▶ Page text
————————

Two particles are located somewhere between a left and right partition 4 inches apart as shown in the diagram below. The probability of each particle being located a distance x from the left partition is given by the following two equations:
$$P_a = 0.5 - \frac{x}{8}$$
$$P_b = \frac{x}{8}$$
What is the probability that particle a will be found to the left of particle b?
My attempt uses an approximation method much like finding the area under a graph by the trapezoid method. I divide the 4 inch region between the partitions into n equal widths and sum all the probabilities of particle a being in each region with particle b being to the right. The more divisions there are the more accurate the answer.
Example 1:
$n=4: P = \frac{(7\cdot 15)+(5\cdot 12)+(3\cdot 7)+(1\cdot 0)}{16^2} = .7266$
Eample 2:
For $n=8: P = \frac{(15\cdot 63)+(13\cdot 60)+(11\cdot 55)+(9\cdot 48)(7\cdot 39)+(5\cdot 28)+(3\cdot 15)+(1\cdot 0)}{64^2} = .7861$
As $n$ increases the accuracy increases and will be precise as $n\to \infty$
My question, is there a mathematically more elegant way of caculating this?
So, I think your $P_a, \ P_b$ are the probability density functions of the position of your particles, since each integrates to 1 over the interval $[0, 4]$. I'm also going to assume that positions of the particles are independent. To compute the probability simply evaluate the integral
$$ \int_0^4 \int_0^y \Big(\frac{1}{2} - \frac{x}{8} \Big)\Big(\frac{y}{8}\Big) \ dx \ dy = 4 \Big(\frac{1}{3} - \frac{1}{8}\Big) \approx 0.8333. $$

————————

▶ Problems to solve
1. In the particle-probability thread, what does the reply assume about the positions of the two particles?
2. Return the part of the particle-probability thread that begins with the words containing "Two particles are" and ends with "of particle b?", copied character for character.
Ignore the material that follows when doing this work.

▶ Dataset extract
————————

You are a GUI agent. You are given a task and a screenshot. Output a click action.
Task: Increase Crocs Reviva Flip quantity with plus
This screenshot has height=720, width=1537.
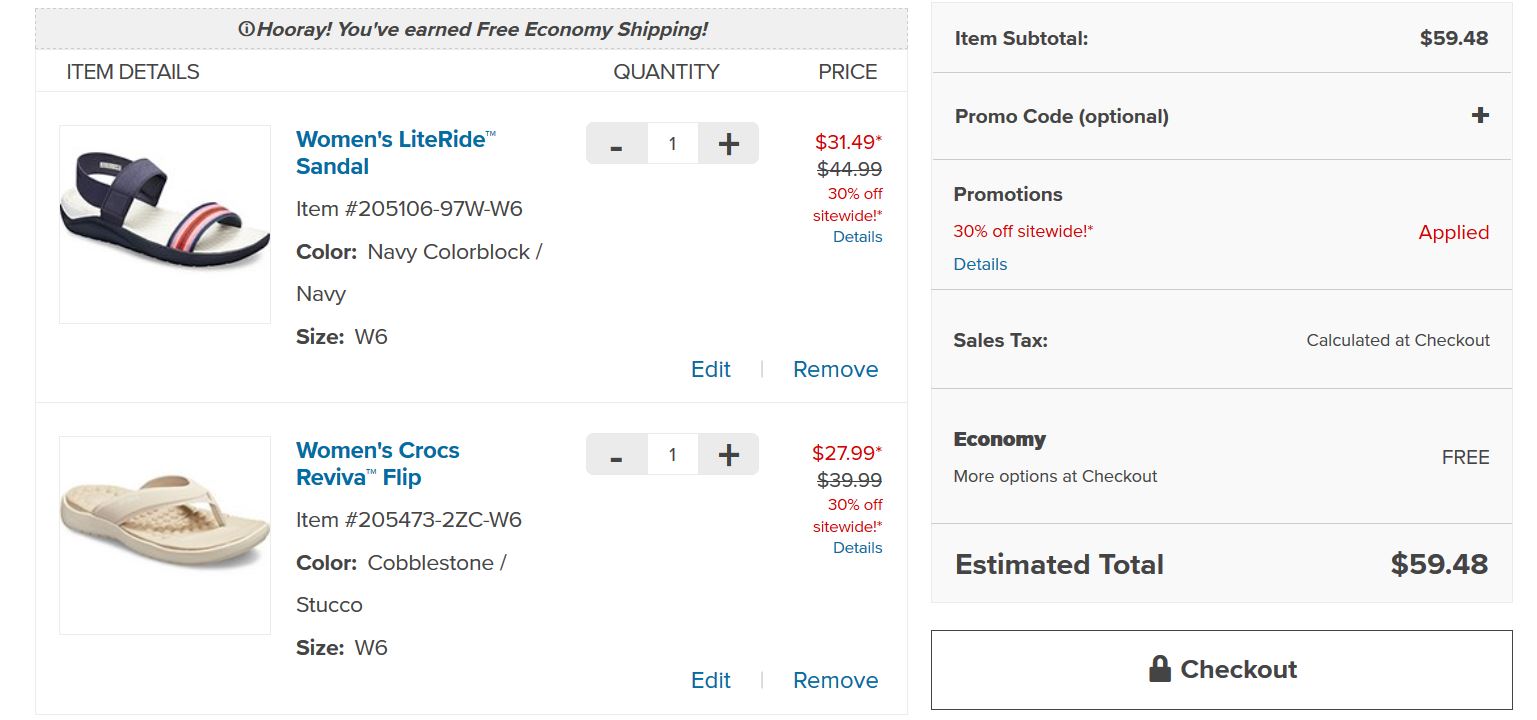click(728, 455)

————————

▶ Answers provided
1. It assumes the positions of the particles are independent.

2.
Two particles are located somewhere between a left and right partition 4 inches apart as shown in the diagram below. The probability of each particle being located a distance x from the left partition is given by the following two equations:
$$P_a = 0.5 - \frac{x}{8}$$
$$P_b = \frac{x}{8}$$
What is the probability that particle a will be found to the left of particle b?